WHAT THE EXERCISE ASKS >> Return all of the listing word for word; the pictures stay out.

------ RECORDS SHOWN

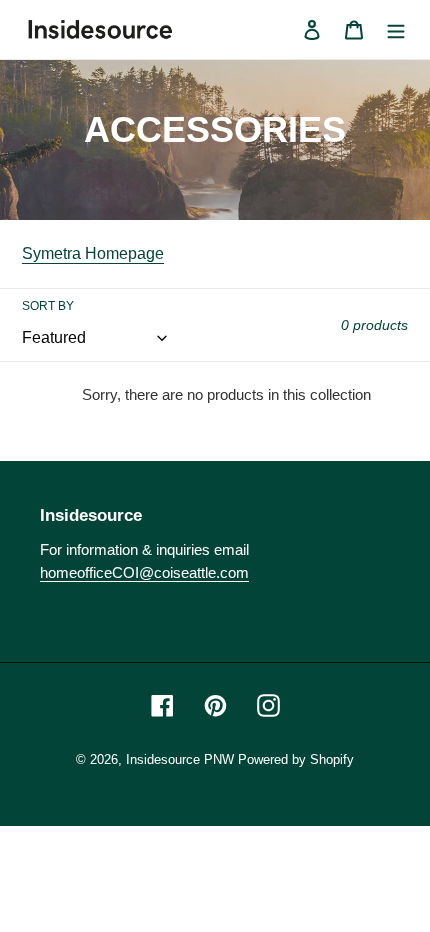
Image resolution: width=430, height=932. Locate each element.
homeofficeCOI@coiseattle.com (144, 572)
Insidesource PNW (180, 759)
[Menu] (396, 29)
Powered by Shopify (296, 759)
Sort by (48, 306)
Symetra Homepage (93, 253)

------------

SOLUTION TO THIS EXERCISE >>
Image resolution: width=430, height=932. Locate each element.
homeofficeCOI@coiseattle.com (144, 572)
Insidesource PNW (180, 759)
[Menu] (396, 29)
Powered by Shopify (296, 759)
Sort by (48, 306)
Symetra Homepage (93, 253)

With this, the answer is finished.